# Look frames 100% French made??



## Richieg (Sep 16, 2006)

Hi,

are Look frames 100% French? Some of these frames are made in the far east, etc. 

Thanks


----------



## Dave Hickey (Jan 27, 2002)

No. LOOK moved production to Tunisia. I believe most if not all frames are made there. Unlike some other companies, this is a LOOK factory. It is not a subcontractor


----------



## Richieg (Sep 16, 2006)

Hi,

thanks for the reply. Do you know much about the Look 486? It looks so weird but other than that I don't know much about it. 

Thanks


----------



## FLbiker (May 21, 2005)

*555*

I believe the new 555 is made in the far east. Taiwan, China...

They moved production on that frame to keep the price down.


----------



## edk (Aug 16, 2005)

In my opinion all Look framesets are made in Tunesia. The paint job is still done in France (Nevers)


----------



## chas (Aug 10, 2006)

All 2007 models except for the new 555 are made in our Tunisian factory. As I think I mentioned before, this is a factory that Look built and only produces Look frames. _edk_ is correct that painting and finishing are done in France. 

As _FLbiker_ said, the new 555 is made in Taiwan. It uses carbon tube to tube construction and will only be available as a complete bike starting at $2500US. 

_Ritchieg_ - The 486 was also produced in Taiwan, however all 2007 486's will be made in Tunisia. The 486 uses a monocoque construction, and has historically been the stiffest frameset in the lineup (although the 585 & 595 ultra frames this year are stiffer). It has been a very popular all-around bike, with riders using it as a platform for both road-racing and triathalon/time-trial bikes.

*[email protected]*


----------



## Richieg (Sep 16, 2006)

Hi Chas,

thanks for the reply. Are the Look cranks made at your factory as well? 

Thanks


----------



## chas (Aug 10, 2006)

_Richieg_

At this time, Look USA does not plan to sell any Look cranks in the US, and honestly I have never even seen one. This being the case, I unfortunately don't have any information regarding their production. I will try to dig into it a little, but right now I don't have an answer for you. 

*[email protected]*


----------



## rollinrob (Dec 8, 2002)

How much different will the new 555 be from the previous versions that have HM Carbon fiber and aluminium lugs? I currently have a 05 555 and absoluty love it.


----------



## ethanweiss90 (Aug 14, 2006)

*new 585*

I've got a new 585 Ultra on the way. I would have been a little disappointed if Look did the outsourcing completely to Asia. I sleep better knowing its from a Look-only factory, with employees directly trained by Look.


----------



## filtersweep (Feb 4, 2004)

Why? There are all sorts of products I prefer are made in Asia.




ethanweiss90 said:


> I've got a new 585 Ultra on the way. I would have been a little disappointed if Look did the outsourcing completely to Asia. I sleep better knowing its from a Look-only factory, with employees directly trained by Look.


----------



## ethanweiss90 (Aug 14, 2006)

Ha. Yes, this is very true. Many Asian products are far superior to their American or European counterparts. I think, though, that a product produced by a subcontractor, 8,000 miles away from France, constructed by people untrained by the frame company, is something less desirable than something made "in-house", or at least close-by.

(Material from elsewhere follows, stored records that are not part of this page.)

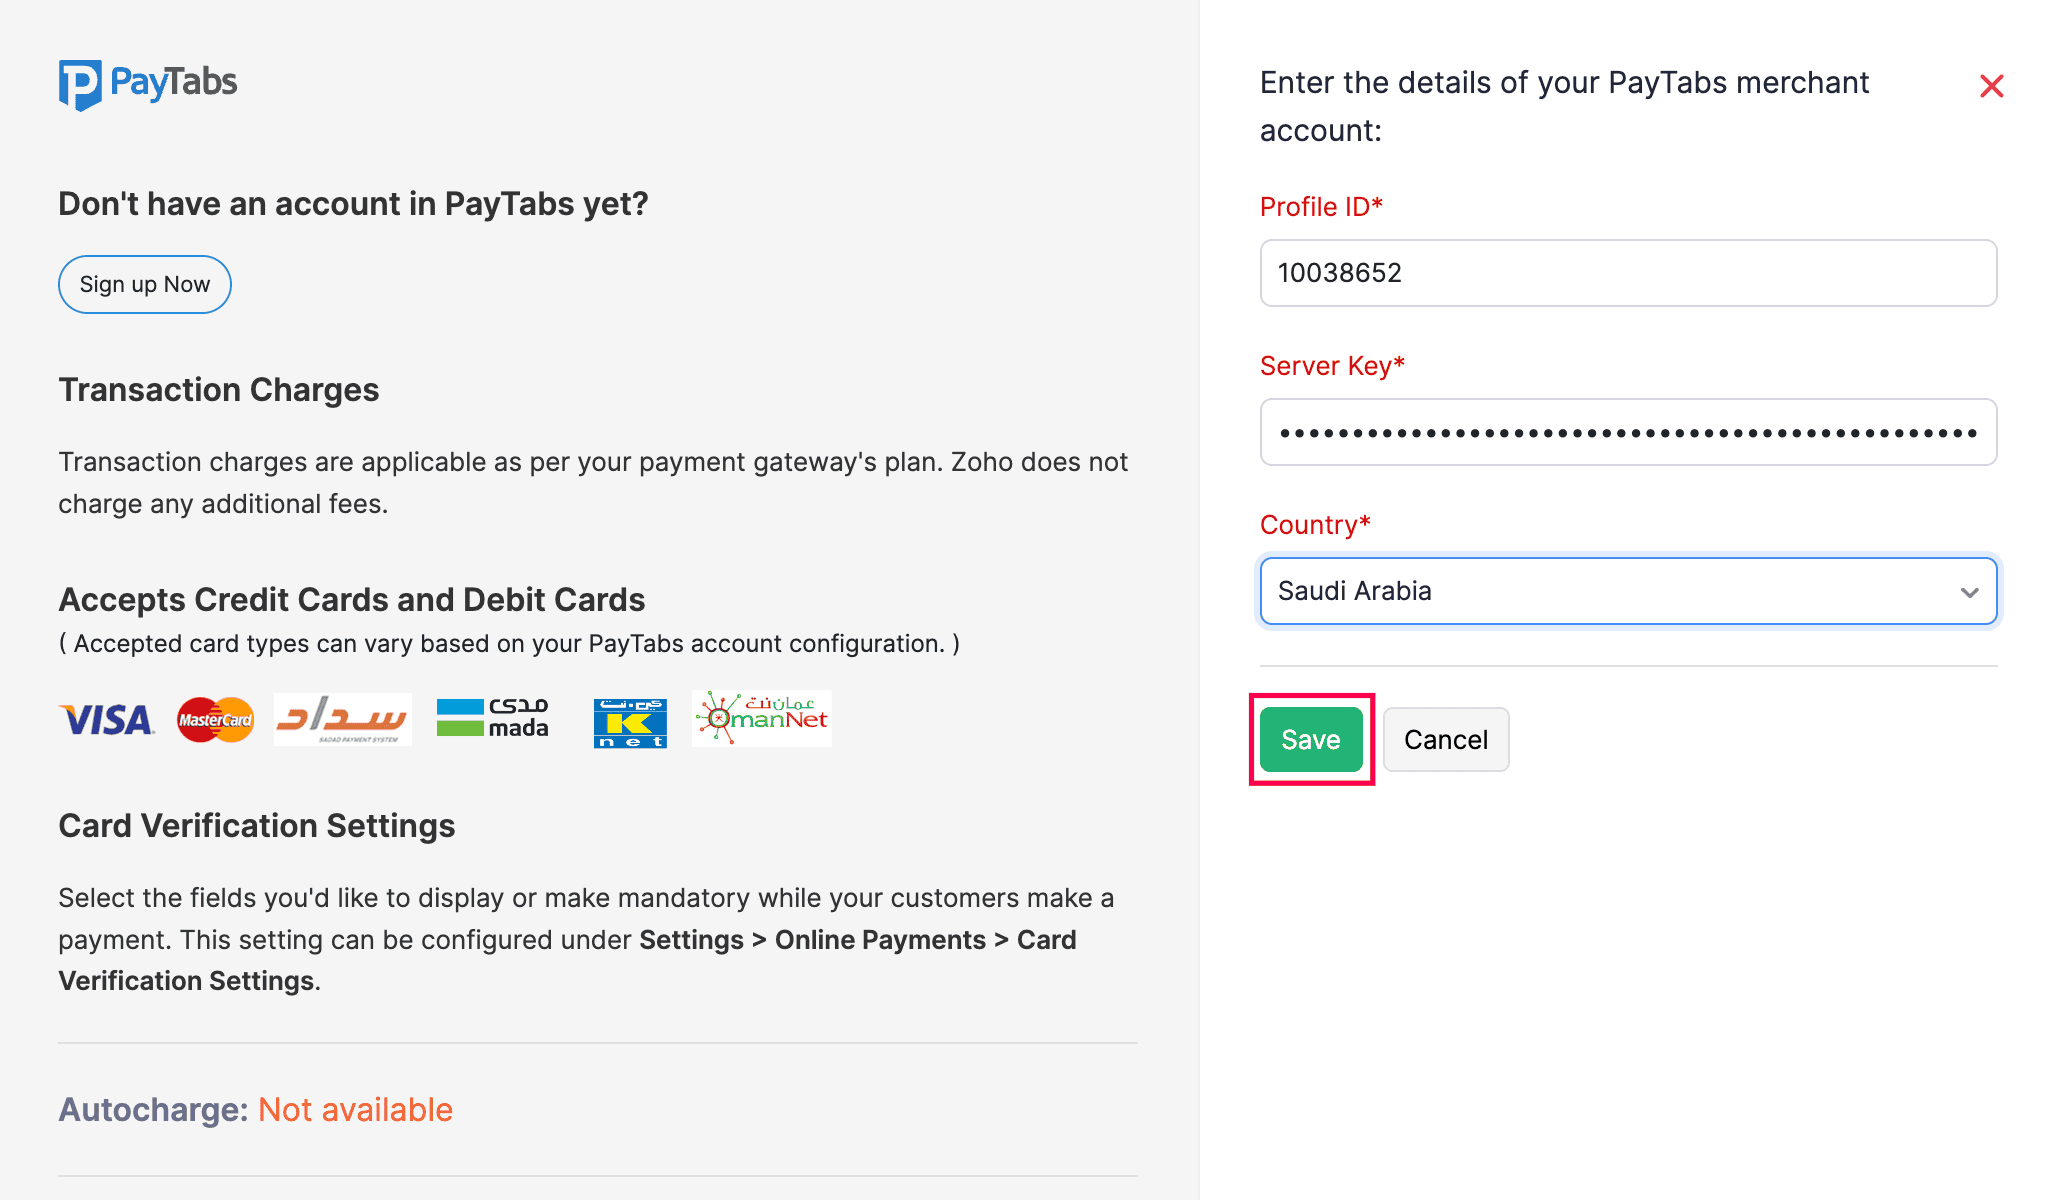
Task: Click the Country dropdown chevron arrow
Action: click(1967, 591)
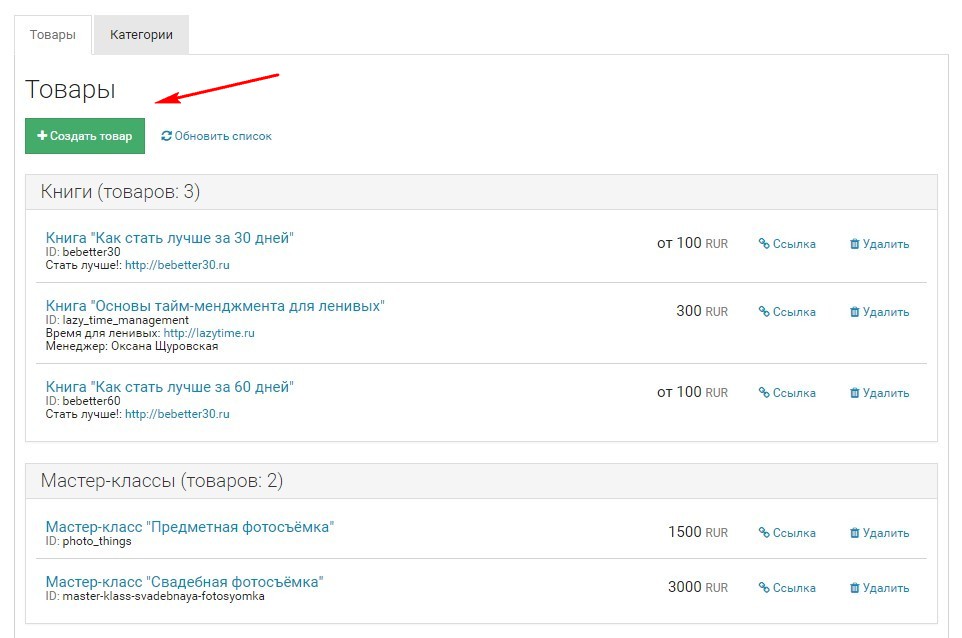The width and height of the screenshot is (962, 638).
Task: Click the refresh icon beside Обновить список
Action: coord(166,136)
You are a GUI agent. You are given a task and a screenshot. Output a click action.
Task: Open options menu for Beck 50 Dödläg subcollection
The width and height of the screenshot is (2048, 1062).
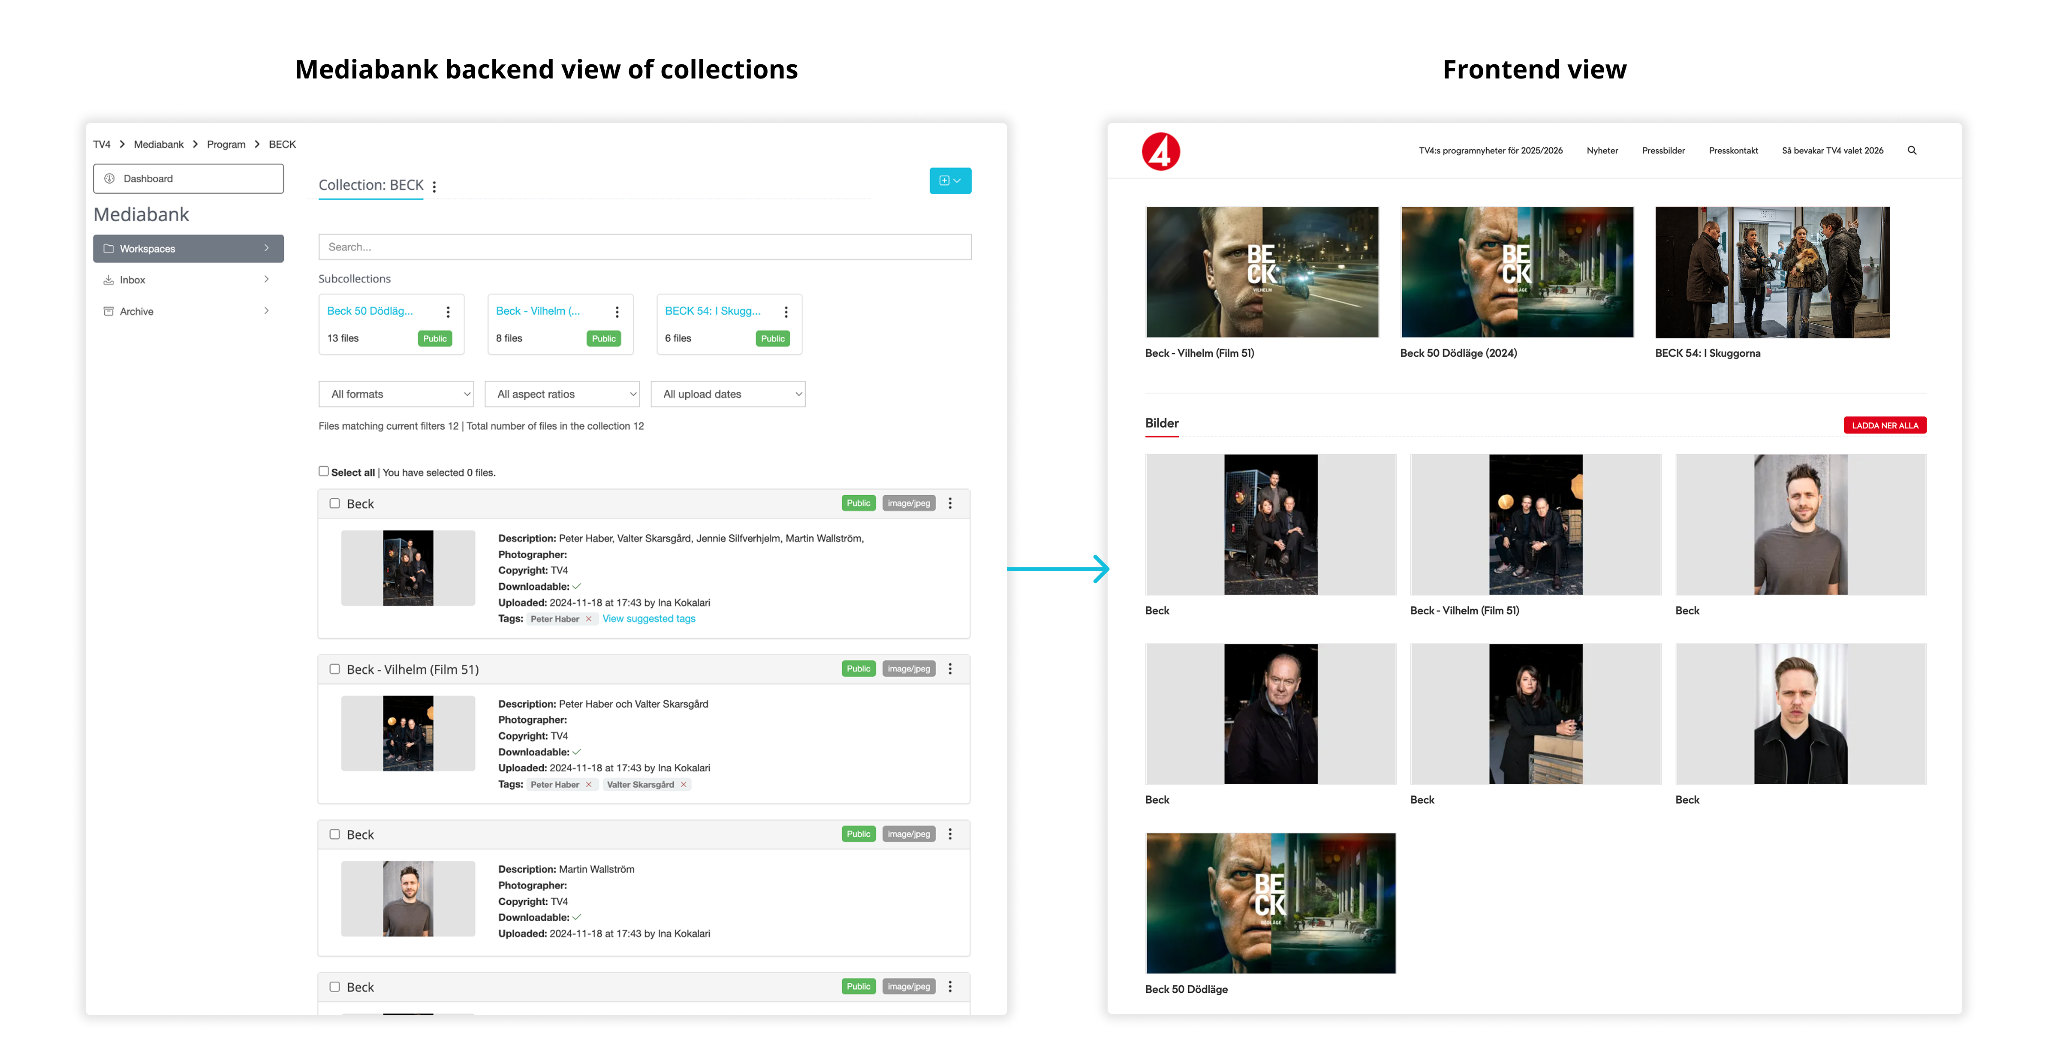click(x=448, y=312)
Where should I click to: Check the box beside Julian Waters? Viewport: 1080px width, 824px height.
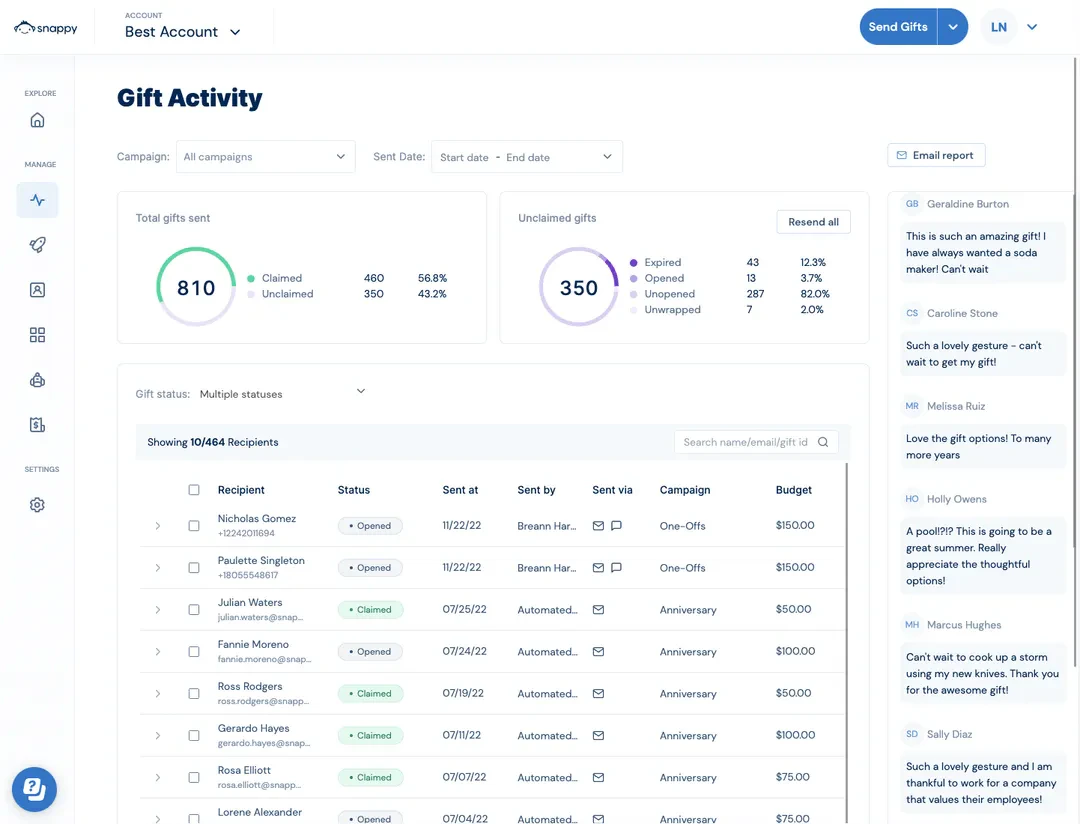[x=194, y=610]
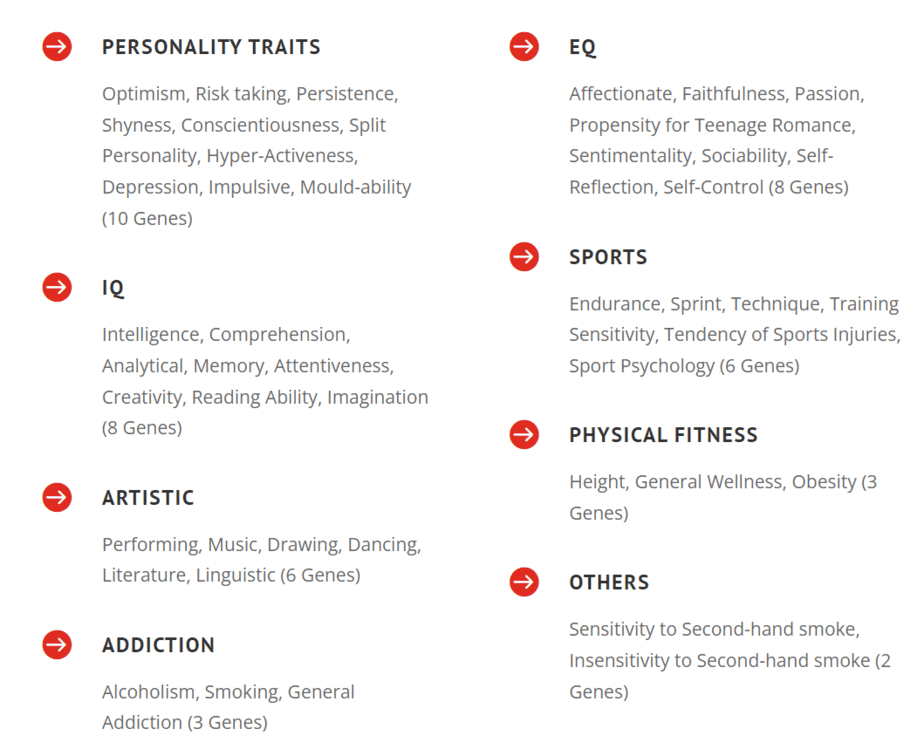Click the description starting with Optimism, Risk taking

[x=257, y=156]
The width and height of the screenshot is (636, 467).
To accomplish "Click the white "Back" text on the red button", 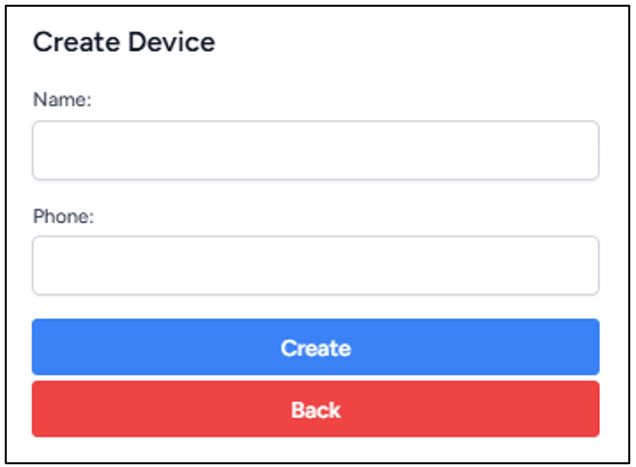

I've been waiting long enough for my frame to come, I just want it NOW!


----------



## handsomefatty (Apr 26, 2006)

555/ 461/ 486/ 381/ 386 were used to make in Taiwan. Look discontinued 555 to be made in Taiwan already this year and will not pursue any new frame development in Taiwan. However lots of Look's components like CF crankset, stems and road bar were purchase in Taiwan and China.


----------



## chas (Aug 10, 2006)

rollinrob said:


> How much different will the new 555 be from the previous versions that have HM Carbon fiber and aluminium lugs? I currently have a 05 555 and absoluty love it.


The only similarity between previous 555's and the current version is the name. The 555 is completely re-designed for 2007 and is the only bike in the line that will be built in Taiwan. It is a full carbon bike that uses tube to tube construction (similar to Scott's CR-1). For 2007 the 555 will only be available as a complete bike at $2500US for a 105 version and $3000US for Ultegra.

The 565 remains unchanged from 2006, and comes down a little in price to make up for the lack of a 555 frameset.

*[email protected]*


----------



## scree (May 31, 2006)

Dave Hickey said:


> No. LOOK moved production to Tunisia. I believe most if not all frames are made there. Unlike some other companies, this is a LOOK factory. It is not a subcontractor


Just curious. When was production moved to Tunisia?

Thanks,

Marek


----------



## FondriestFan (May 19, 2005)

you need to read chas' posts above.

I believe the 555 is made by Trigon, right?


----------



## framed (Oct 25, 2005)

chas said:


> The 555 is completely re-designed for 2007 and is the only bike in the line that will be built in Taiwan.*[email protected]*


Were the 2005 555s made in Taiwan as well?


----------



## chas (Aug 10, 2006)

framed said:


> Were the 2005 555s made in Taiwan as well?


No, they were made in the Tunisian factory.

*[email protected]*


----------



## handsomefatty (Apr 26, 2006)

Colnago 2007 CLX & Extreme Power were made in Taiwan


----------